Lenzi, jeotermal enerjiye yatırımların devam edeceğini ve 2018-2024 döneminde 30 milyon avroluk altyapı yatırımlarının planlandığını belirterek, şunları kaydetti:

“Yerel idarelerin daha fazla jeotermal güçten faydalanması için çalışmalarımızı artırırken, jeotermal gücün hakikat kullanımını artırmayı da hedefliyoruz. Son beş yılda 1800 direkt ve dolaylı iş imkanı yaratan bu dal sosyo-ekonomik kalkınmaya da katkıda bulunuyor. Kovid sonrası periyotta de genç istihdamı artırma çalışmalarını hızlandıracağız. Böylece İtalyan iktisadına yalnızca güçte değil, tüm alanlarda katkı sağlamaya devam edeceğiz.”

Co.Svi.G Modeli Türkiye’de uygulanabilir”

YENADER Lideri Prof. Dr. Kerem Alkin de geçen yıl sonu prestijiyle 1686,3 megavatlık jeotermal güç şurası gücüyle Türkiye’nin dünyada dördüncü Avrupa’da birinci sırada olduğunu anımsattı.

Türkiye’de jeotermal enerjiden elektrik üretimine ilginin arttığını, konut ısıtma ve tarım alanında Ege Bölgesi’nin örnek olduğunu lisana getiren Alkin, “Toskana Bölgesi’nde bulunan Co.Svi.G Modeline benzer bir model Türkiye’de de uygulanabilir. Bu model jeotermal güçten azamî randımanı almayı hedefliyor. Bu modelde bölgedeki tüm kanaat başkanları ve paydaşlar tarafından jeotermal sürecinin her tarafıyla sahiplenilmesi kelam konusu. 16 mahallî idare ve Toskana Bölge idaresi ile tesisleri kuran güç şirketlerinin, akademik topluluğun, araştırma kuruluşlarının beraberce jeotermali bir çok istikametiyle katma pahaya dönüştürme uğraşlarına şahit olduk. Bu çok geliştirici ve üretimi artıran bir model.
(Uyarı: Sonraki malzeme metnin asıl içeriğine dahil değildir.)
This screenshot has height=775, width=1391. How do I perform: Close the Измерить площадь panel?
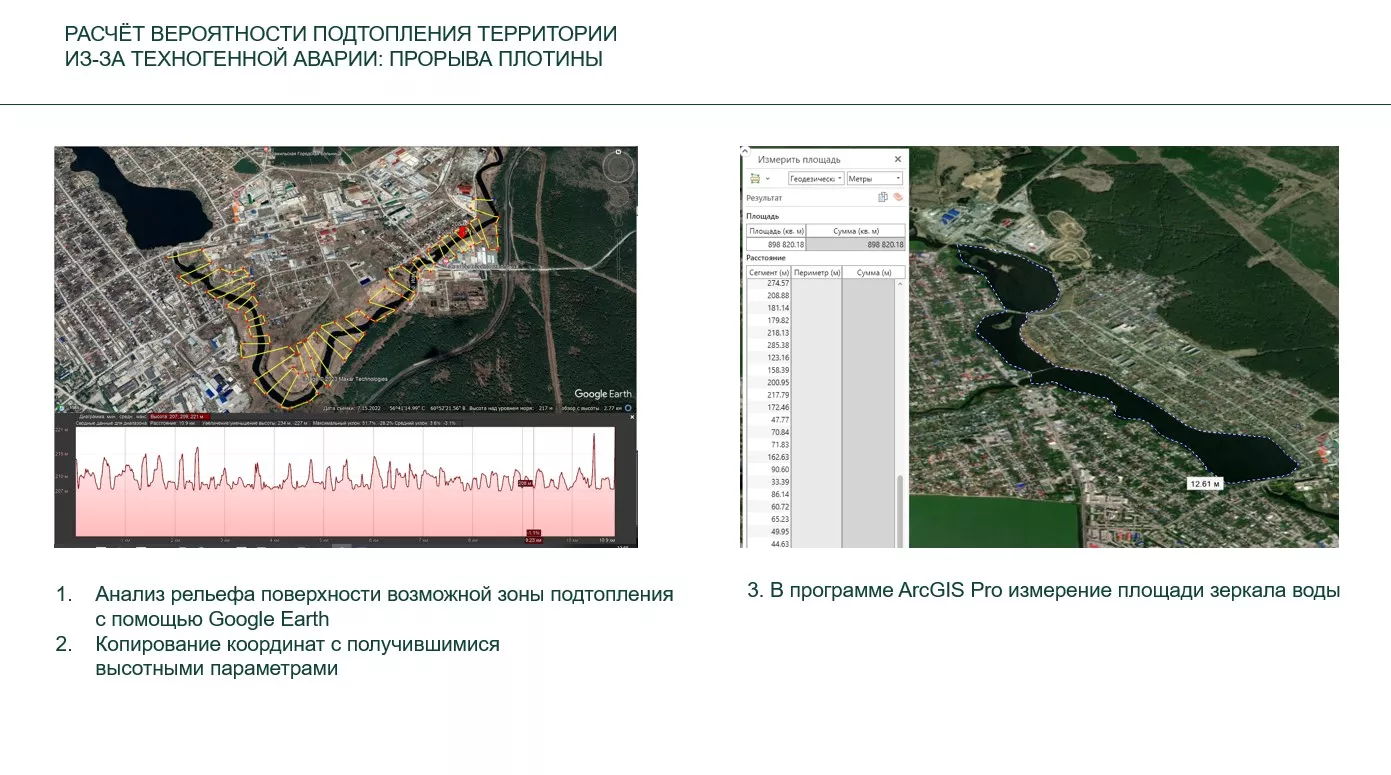coord(897,159)
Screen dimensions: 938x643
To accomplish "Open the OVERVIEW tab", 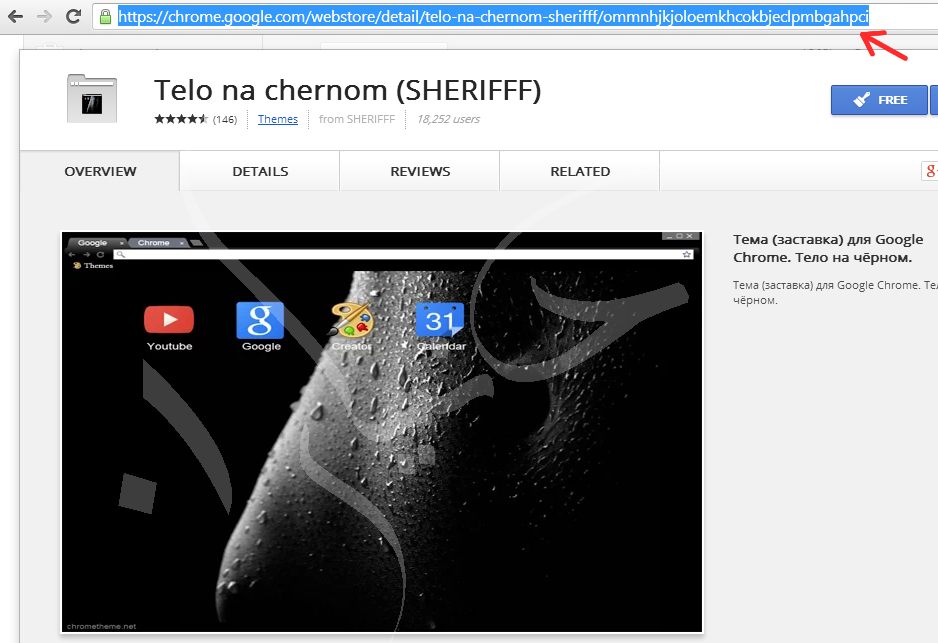I will coord(100,171).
Ege Bölgesi’nde mahallî idare ve güç şirketleri de benzeri bir model ile azamî kapasiteli jeotermal güç kullanımını hedefleyebilir. “diye konuştu.

Alkin, dünya genelinde jeotermal enerji algısının bazı kavramsal yanılgıları içerdiğini, halka doğru bilginin böyle kapsayıcı modellerle daha hızlı ve etkili olarak aktarılabileceğini dile getirdi.

Jeotermal enerjinin yerli bir kaynak olduğunu ve diğer yenilenebilir enerji kaynaklarıyla kıyaslandığında 24 saat enerji üretilebildiğine işaret eden Alkin, şunları kaydetti:

“Enerji arz güvenliği sağlaması açısından bu kaynağın kapasitesinin artırılması bilhassa son devirde yaşanan güç krizinde daha da ehemmiyet kazandı. Co.Svi.G modelinde Türkiye’nin zaman zaman yaşadığı zorlukları yaşadı. Gün geldi gıda ve tarım ürünlerine jeotermal enerji tesislerinin zararı var mı diye sorgulamalar oldu. Akademisyenler ve STK’lar ayrıntılı çalışmalar yapıldı. Jeotermal tesislerin ziyanı olmadığını net bir formda kanıtlamışlar. Misal durumlar Türkiye’de de yaşanıyor. Söz konusu tarım arazilerine zarar oluyor mu diye aynı modelde çalışmalar yapılmış. Buradaki sonuçlar da açık ve net bir şekilde zararı olmadığı ortaya çıkarılmış. Bölge halkının da bu çalışmalar sonucunda jeotermal enerjiye güvendiği sonucu çıkmış. Benzer model Türkiye’de de uygulanabilir.”